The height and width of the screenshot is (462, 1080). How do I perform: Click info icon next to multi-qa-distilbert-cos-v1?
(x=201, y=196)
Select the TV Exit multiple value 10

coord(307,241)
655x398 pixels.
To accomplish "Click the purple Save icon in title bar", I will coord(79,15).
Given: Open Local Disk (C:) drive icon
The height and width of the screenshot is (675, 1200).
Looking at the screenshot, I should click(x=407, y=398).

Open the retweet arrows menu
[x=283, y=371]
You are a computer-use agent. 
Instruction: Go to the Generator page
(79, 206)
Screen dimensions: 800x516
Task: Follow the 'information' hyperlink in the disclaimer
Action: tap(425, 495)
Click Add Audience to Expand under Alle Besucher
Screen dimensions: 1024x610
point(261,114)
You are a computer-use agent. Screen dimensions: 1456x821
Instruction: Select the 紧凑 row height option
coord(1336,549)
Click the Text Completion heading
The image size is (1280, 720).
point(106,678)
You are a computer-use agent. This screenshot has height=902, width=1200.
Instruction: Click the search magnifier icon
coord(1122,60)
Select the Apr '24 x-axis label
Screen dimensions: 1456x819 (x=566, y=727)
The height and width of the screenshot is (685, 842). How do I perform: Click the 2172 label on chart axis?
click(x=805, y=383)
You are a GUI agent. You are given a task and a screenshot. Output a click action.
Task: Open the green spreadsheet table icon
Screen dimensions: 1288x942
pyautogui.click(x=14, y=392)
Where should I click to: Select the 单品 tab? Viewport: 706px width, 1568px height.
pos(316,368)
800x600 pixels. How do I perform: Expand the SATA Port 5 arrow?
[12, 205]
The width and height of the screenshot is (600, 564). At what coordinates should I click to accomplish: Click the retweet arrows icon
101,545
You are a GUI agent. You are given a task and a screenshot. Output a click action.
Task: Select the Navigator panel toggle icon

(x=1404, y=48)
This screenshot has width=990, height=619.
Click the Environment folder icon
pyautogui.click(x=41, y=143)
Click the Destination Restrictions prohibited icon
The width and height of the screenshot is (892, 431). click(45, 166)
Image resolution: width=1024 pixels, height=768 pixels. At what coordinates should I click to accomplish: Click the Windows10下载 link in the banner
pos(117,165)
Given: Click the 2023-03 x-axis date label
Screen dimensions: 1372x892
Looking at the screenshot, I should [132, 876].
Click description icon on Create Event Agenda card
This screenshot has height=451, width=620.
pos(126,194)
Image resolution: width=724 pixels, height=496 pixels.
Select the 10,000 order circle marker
------------------------------------------------------------
◆ **What is required**: Copy the entries above word for word, beginning at the line that contains "800x600 pixels. How" and ending after the line that contains "The width and height of the screenshot is (892, 431).".

◆ **Solution**:
800x600 pixels. How do I perform: Expand the SATA Port 5 arrow?
[12, 205]
The width and height of the screenshot is (600, 564). At what coordinates should I click to accomplish: Click the retweet arrows icon
101,545
You are a GUI agent. You are given a task and a screenshot. Output a click action.
Task: Select the Navigator panel toggle icon

(x=1404, y=48)
This screenshot has width=990, height=619.
Click the Environment folder icon
pyautogui.click(x=41, y=143)
Click the Destination Restrictions prohibited icon
The width and height of the screenshot is (892, 431). click(45, 166)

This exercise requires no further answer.